• **Problem description**
What is needed is the number of lines below that contain the word "agent", with no other output.

Stored entries:
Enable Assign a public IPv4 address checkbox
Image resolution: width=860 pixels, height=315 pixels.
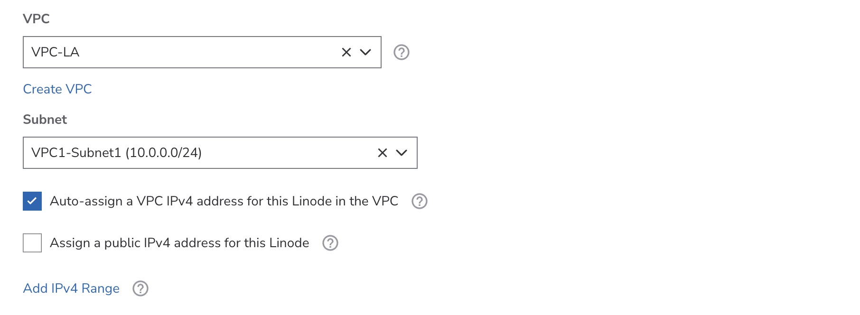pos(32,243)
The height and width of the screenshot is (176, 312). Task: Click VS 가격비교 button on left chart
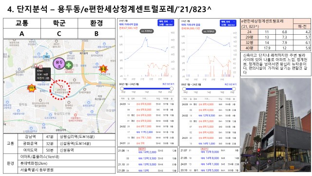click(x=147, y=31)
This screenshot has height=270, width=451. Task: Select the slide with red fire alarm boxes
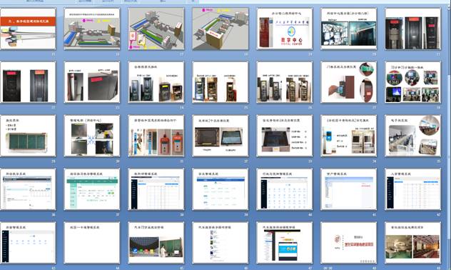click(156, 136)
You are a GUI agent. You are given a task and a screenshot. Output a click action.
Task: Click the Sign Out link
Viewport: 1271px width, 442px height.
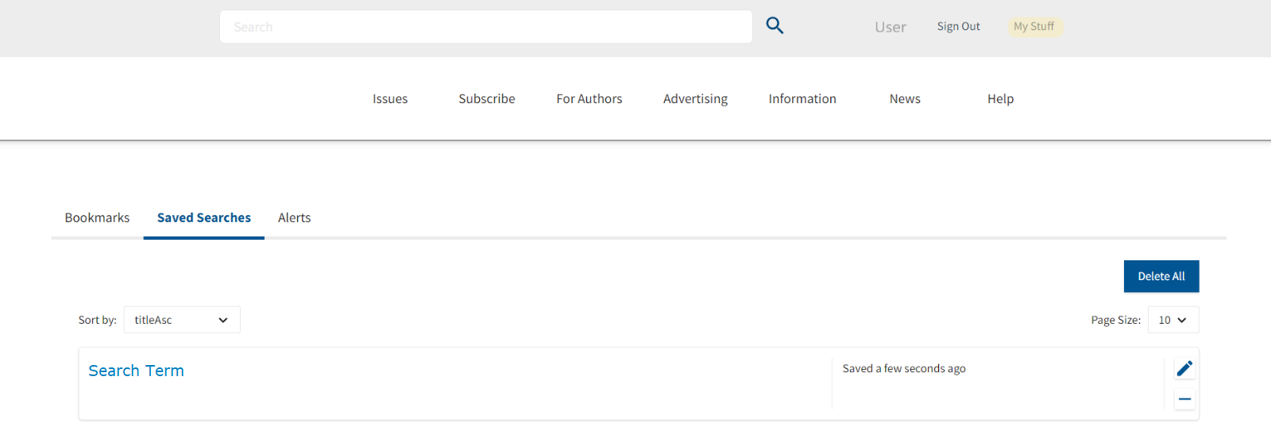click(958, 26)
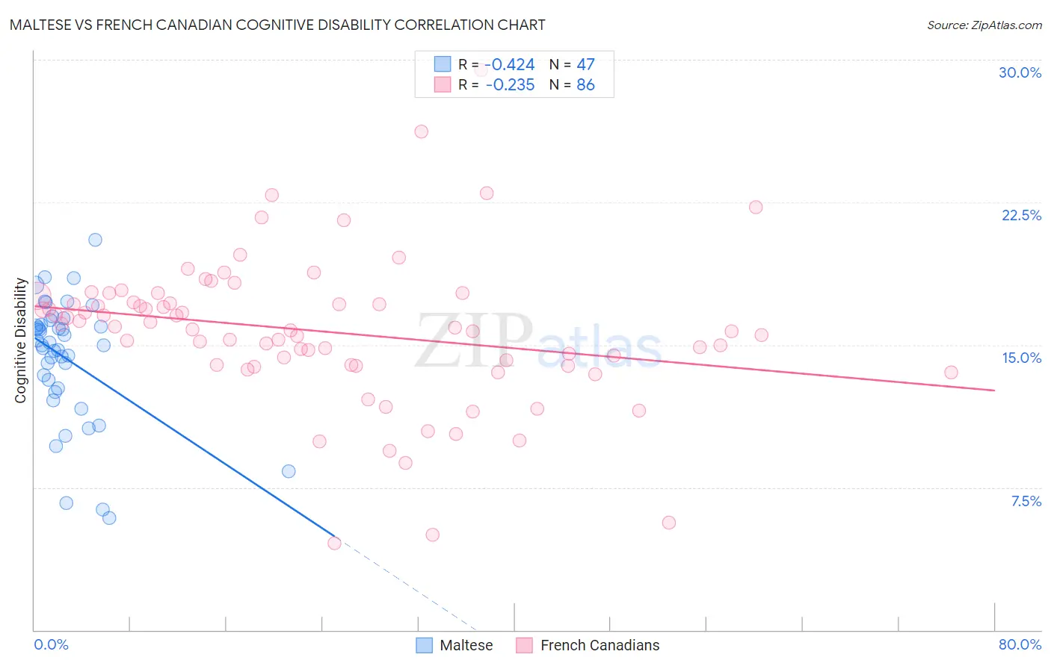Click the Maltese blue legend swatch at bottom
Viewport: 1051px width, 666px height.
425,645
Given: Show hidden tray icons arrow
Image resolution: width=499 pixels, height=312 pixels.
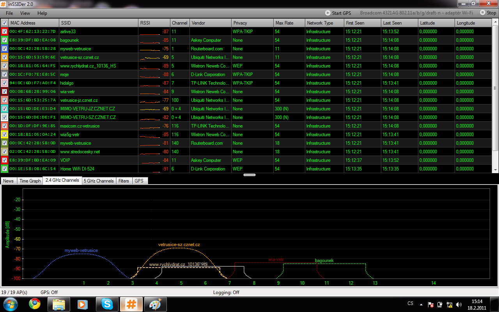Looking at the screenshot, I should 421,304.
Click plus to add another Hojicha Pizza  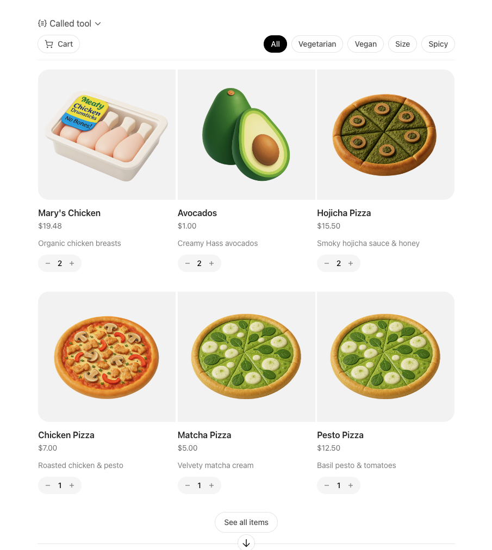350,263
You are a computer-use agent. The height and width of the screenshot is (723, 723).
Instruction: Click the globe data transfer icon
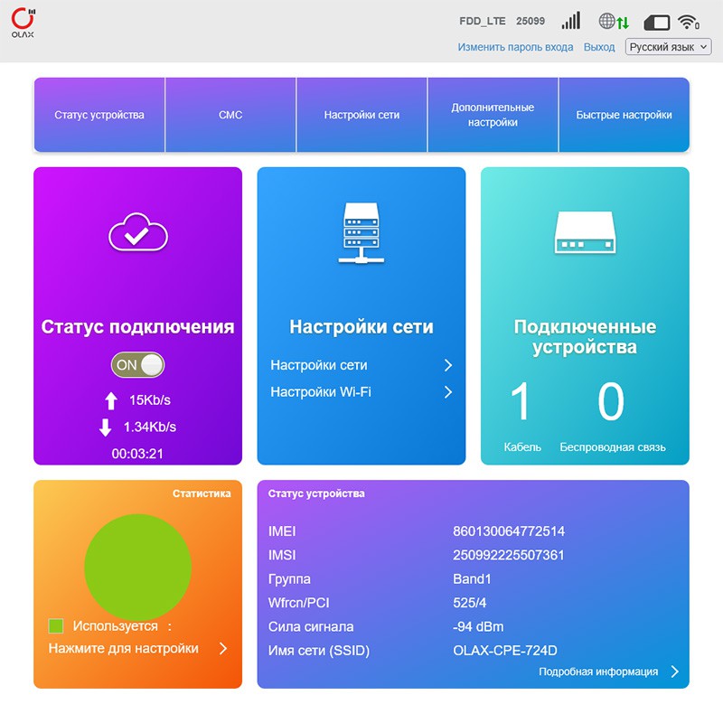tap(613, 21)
==
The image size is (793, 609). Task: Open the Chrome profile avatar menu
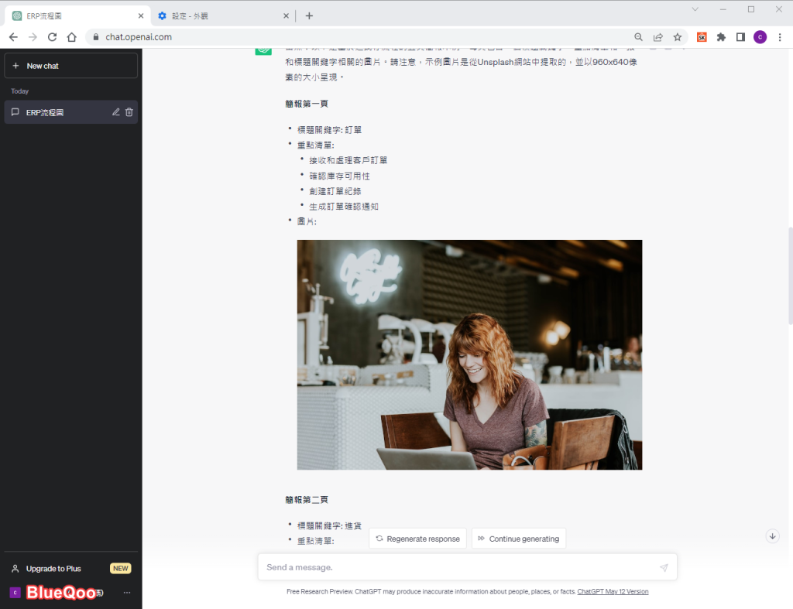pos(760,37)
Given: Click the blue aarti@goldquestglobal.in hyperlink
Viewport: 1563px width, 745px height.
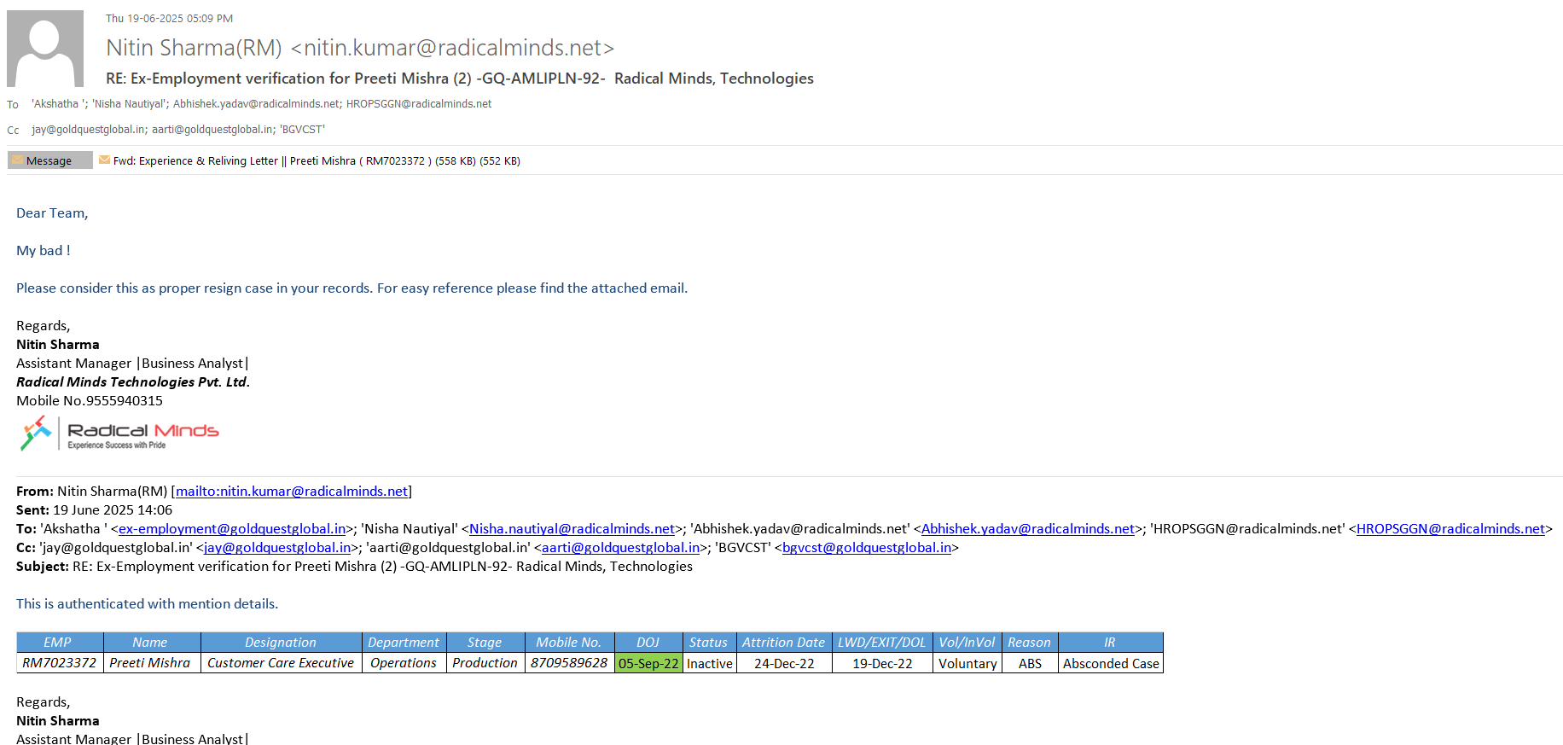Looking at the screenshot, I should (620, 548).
* * *
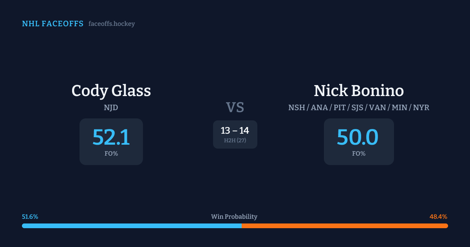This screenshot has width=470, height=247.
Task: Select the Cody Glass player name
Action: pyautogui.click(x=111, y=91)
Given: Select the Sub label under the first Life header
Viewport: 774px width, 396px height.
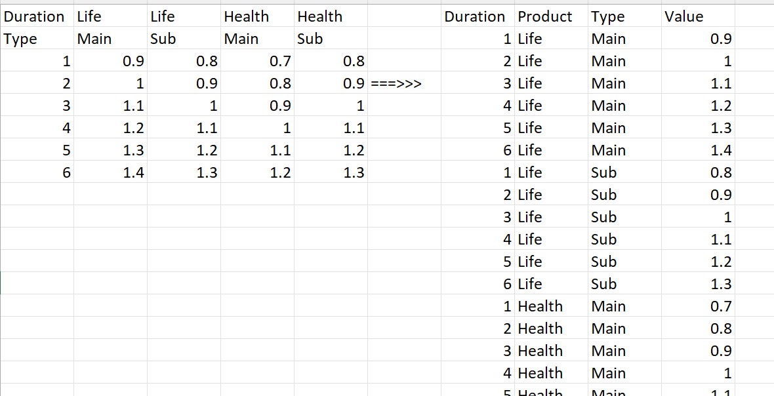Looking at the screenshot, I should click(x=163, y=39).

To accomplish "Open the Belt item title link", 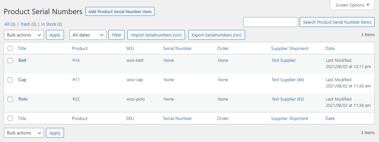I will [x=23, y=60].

• **Solution to this problem**
2